▸ ASSIGNED TASK: Transcribe all the entries word for word, omitting any pictures they contain.

▸ EXERCISE DATA:
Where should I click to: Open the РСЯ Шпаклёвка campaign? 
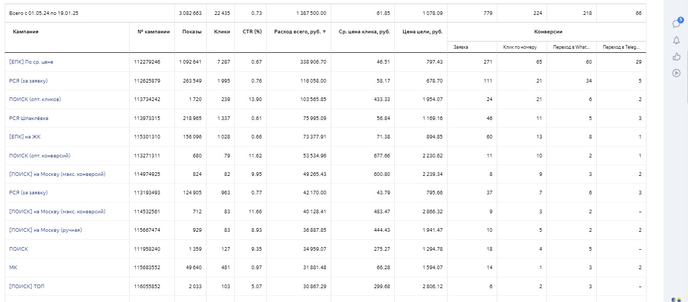(29, 118)

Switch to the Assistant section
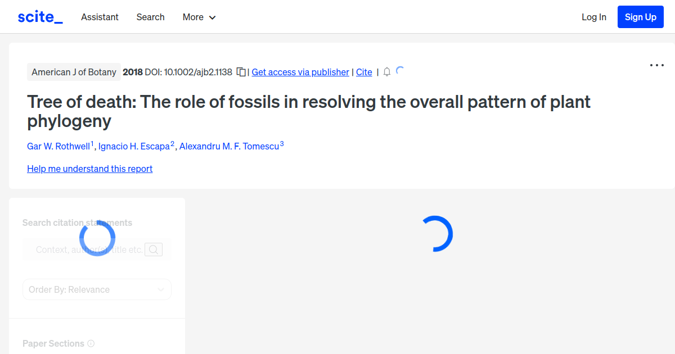100,17
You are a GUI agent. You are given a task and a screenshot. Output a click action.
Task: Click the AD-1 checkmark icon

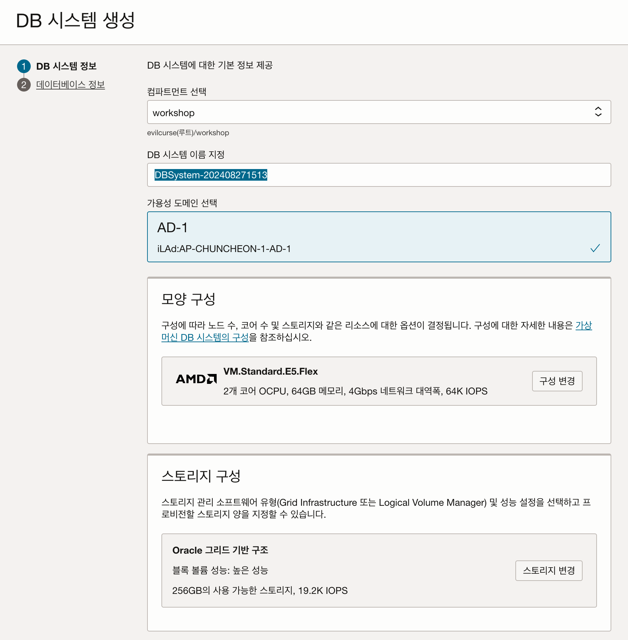tap(595, 248)
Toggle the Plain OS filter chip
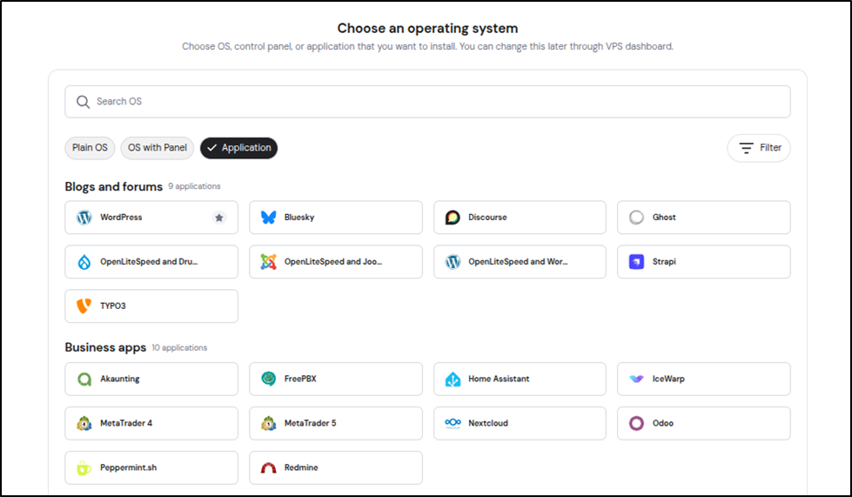This screenshot has width=852, height=497. (x=90, y=148)
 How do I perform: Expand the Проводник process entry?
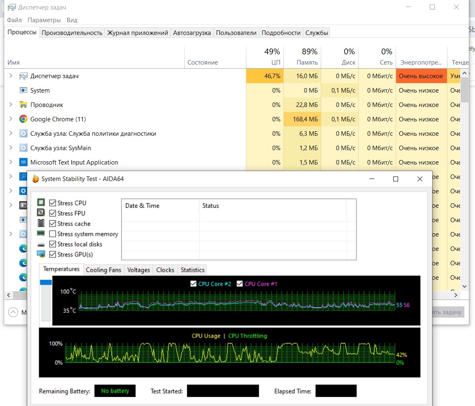click(11, 105)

▸ ANSWER BOX:
Where should I click to: Open the РСЯ Шпаклёвка campaign? 
(29, 118)

Switch to the Assistant section
100,17
You are a GUI agent. You are given a task and a screenshot. Output a click action.
Task: Click the AD-1 checkmark icon

tap(595, 248)
Toggle the Plain OS filter chip
This screenshot has width=852, height=497. (x=90, y=148)
 How do I perform: Expand the Проводник process entry?
click(11, 105)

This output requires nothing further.